TD: It sounds like all the actors on this show make your job easy.
SZ: Definitely. 100%. I mean, they make me look good. The reason I’m talking here at all is because all these actors are so great. I mean, the parents, the families. I mean, it’s a comedy, but everyone takes it really seriously and brings it and wants to play and wants to dig in. If I do anything, it’s like, “Yes, we’re here to play. We’re here to dig. We’re here to do honorable work and do justice while we’re here and this time.” So it’s really a dream and I’m very lucky.
TD: For my last question, I just wanted to know what you can tell me or give a tease to for the rest of season two.
SZ: (laughs) I’m laughing at a few particular moments that I’ve seen some footage from. If you like Anna and Maya, then you’re going to love what’s next. They’re going to face more and more… They don’t hold back and they want to explore everything worth exploring, even if it’s dark and complicated and problematic. I think it’s going to be even funnier from what I’ve seen and maybe even some shocking stuff.

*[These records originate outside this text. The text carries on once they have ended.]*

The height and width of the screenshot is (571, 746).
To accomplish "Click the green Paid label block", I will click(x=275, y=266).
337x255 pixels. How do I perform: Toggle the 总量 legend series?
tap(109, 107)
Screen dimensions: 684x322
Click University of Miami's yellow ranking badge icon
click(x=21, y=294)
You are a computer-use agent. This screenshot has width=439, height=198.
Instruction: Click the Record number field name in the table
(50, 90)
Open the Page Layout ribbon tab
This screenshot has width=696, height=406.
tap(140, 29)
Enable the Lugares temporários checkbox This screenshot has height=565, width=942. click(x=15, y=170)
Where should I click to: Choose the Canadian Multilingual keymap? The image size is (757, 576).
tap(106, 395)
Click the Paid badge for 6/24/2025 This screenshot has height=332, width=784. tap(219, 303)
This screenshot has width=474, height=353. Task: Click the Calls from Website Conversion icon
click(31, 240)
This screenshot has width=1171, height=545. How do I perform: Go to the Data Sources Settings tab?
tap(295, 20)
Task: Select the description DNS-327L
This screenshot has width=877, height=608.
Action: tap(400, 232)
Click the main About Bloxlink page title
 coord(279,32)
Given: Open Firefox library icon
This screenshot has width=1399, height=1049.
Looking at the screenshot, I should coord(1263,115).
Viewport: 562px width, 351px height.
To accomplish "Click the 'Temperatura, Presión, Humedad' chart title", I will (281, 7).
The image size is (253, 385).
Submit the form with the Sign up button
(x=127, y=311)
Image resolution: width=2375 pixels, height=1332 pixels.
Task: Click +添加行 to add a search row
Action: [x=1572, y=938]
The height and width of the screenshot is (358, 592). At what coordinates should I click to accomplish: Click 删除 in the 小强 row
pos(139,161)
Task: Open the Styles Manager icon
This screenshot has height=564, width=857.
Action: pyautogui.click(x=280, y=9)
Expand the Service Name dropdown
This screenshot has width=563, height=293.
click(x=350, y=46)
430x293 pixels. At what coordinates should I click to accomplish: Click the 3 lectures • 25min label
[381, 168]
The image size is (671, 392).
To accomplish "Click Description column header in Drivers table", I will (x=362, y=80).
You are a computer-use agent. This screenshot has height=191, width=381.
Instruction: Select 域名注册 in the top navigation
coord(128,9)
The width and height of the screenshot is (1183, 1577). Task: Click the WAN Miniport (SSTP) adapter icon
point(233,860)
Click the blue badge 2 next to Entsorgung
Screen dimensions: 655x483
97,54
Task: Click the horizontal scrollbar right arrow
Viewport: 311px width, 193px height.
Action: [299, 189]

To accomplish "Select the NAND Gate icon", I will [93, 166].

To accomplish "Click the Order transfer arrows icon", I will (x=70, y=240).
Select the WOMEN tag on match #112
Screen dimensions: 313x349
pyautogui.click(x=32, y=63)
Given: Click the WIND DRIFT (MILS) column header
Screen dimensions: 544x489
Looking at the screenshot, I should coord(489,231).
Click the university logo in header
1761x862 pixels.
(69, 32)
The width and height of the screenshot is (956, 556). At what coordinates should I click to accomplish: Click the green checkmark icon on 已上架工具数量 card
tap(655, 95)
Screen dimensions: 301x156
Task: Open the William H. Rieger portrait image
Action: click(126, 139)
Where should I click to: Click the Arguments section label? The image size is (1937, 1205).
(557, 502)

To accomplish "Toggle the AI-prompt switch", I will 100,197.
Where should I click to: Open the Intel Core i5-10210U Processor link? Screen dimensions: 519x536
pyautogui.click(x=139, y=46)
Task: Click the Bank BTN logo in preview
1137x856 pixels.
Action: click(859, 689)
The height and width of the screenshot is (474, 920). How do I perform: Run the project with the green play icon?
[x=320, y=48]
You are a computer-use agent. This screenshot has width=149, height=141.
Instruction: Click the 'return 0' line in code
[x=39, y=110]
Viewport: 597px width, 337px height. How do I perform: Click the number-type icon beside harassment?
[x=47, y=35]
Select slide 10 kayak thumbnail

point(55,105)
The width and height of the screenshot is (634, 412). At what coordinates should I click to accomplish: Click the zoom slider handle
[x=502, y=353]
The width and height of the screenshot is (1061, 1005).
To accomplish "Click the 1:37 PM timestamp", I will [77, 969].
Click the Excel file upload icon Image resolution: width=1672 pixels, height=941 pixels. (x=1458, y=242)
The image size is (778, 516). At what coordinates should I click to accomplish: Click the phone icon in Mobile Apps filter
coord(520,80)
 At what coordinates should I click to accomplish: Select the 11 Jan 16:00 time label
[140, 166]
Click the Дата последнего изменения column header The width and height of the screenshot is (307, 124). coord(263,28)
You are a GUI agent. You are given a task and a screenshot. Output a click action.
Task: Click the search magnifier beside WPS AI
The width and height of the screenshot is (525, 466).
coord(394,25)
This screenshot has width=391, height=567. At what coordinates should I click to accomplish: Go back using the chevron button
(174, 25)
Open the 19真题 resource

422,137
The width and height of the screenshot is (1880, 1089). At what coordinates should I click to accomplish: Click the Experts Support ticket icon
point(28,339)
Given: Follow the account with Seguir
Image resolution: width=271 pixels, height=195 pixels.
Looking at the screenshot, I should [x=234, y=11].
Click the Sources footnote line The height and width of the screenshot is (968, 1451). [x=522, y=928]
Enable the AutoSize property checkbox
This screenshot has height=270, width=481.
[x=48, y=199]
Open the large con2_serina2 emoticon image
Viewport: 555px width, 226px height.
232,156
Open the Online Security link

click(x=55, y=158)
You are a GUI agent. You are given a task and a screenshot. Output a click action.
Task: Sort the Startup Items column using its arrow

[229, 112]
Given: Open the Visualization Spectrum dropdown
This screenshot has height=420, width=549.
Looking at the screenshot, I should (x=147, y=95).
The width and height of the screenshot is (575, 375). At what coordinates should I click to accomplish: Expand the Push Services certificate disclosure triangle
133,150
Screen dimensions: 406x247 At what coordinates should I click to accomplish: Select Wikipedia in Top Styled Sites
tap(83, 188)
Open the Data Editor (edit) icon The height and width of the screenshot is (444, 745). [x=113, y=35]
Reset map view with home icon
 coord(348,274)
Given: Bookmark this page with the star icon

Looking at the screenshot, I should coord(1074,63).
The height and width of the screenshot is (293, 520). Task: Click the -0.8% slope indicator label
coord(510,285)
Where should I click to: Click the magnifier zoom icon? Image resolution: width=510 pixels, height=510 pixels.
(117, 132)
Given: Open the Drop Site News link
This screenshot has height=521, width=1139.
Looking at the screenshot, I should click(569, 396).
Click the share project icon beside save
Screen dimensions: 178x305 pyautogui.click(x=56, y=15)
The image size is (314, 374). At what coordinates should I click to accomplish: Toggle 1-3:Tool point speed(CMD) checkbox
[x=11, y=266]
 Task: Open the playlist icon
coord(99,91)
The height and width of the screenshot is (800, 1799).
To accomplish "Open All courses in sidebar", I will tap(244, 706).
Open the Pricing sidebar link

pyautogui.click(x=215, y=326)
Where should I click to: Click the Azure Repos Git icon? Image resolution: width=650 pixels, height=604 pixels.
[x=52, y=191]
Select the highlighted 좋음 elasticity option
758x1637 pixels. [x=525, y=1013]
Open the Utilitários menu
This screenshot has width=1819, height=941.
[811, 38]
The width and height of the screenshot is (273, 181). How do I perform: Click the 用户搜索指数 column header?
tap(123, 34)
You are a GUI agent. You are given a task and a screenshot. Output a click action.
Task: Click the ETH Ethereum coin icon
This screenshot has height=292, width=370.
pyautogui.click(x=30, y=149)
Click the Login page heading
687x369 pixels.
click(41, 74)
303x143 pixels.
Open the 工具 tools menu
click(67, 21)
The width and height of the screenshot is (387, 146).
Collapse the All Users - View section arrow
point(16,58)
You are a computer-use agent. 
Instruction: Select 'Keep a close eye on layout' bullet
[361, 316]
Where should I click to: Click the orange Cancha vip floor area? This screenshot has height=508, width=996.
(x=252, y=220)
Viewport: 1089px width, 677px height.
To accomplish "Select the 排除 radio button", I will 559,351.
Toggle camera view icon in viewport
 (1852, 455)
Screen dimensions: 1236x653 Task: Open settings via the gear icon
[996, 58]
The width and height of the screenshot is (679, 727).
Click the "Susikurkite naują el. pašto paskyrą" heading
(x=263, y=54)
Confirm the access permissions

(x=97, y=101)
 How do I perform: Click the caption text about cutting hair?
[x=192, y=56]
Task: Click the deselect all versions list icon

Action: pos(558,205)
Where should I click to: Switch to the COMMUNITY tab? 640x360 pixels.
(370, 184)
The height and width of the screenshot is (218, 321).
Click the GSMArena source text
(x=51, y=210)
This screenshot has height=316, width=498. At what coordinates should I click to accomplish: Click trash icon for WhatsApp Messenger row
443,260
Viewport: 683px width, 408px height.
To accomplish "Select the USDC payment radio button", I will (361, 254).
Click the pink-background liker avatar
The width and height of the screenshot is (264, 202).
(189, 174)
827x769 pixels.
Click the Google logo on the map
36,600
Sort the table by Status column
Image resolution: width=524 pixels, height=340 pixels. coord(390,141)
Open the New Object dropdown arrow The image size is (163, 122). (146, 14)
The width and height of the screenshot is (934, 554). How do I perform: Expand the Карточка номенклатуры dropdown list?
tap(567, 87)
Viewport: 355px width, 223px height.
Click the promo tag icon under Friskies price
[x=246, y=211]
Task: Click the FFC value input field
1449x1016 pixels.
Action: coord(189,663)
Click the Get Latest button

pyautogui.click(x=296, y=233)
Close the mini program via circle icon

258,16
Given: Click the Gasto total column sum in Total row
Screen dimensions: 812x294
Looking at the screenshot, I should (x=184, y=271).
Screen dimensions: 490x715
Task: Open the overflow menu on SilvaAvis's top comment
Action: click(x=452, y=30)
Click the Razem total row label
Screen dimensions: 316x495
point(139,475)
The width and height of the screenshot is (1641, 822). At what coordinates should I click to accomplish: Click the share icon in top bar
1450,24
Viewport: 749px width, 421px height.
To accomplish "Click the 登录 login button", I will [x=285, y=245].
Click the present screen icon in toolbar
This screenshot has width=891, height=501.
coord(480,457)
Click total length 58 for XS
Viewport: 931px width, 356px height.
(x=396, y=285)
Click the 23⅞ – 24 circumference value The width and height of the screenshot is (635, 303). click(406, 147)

TD: Well it’s already a great show. Thank you so much for spending some time with me today. I really appreciate it. Congratulations on you guys recent WGA nom. You guys totally deserved it.
SZ: Oh, thank you.
TD: I cannot wait to see the rest of season two and I hope you have a really good day.
SZ: You too. Thank you so much for your time.
The first half of season two of PEN15 is currently available to stream on Hulu. Sam Zvibleman is Emmy eligible in Directing for a Comedy Series, Writing for a Comedy Series and, as a producer, Outstanding Comedy Series.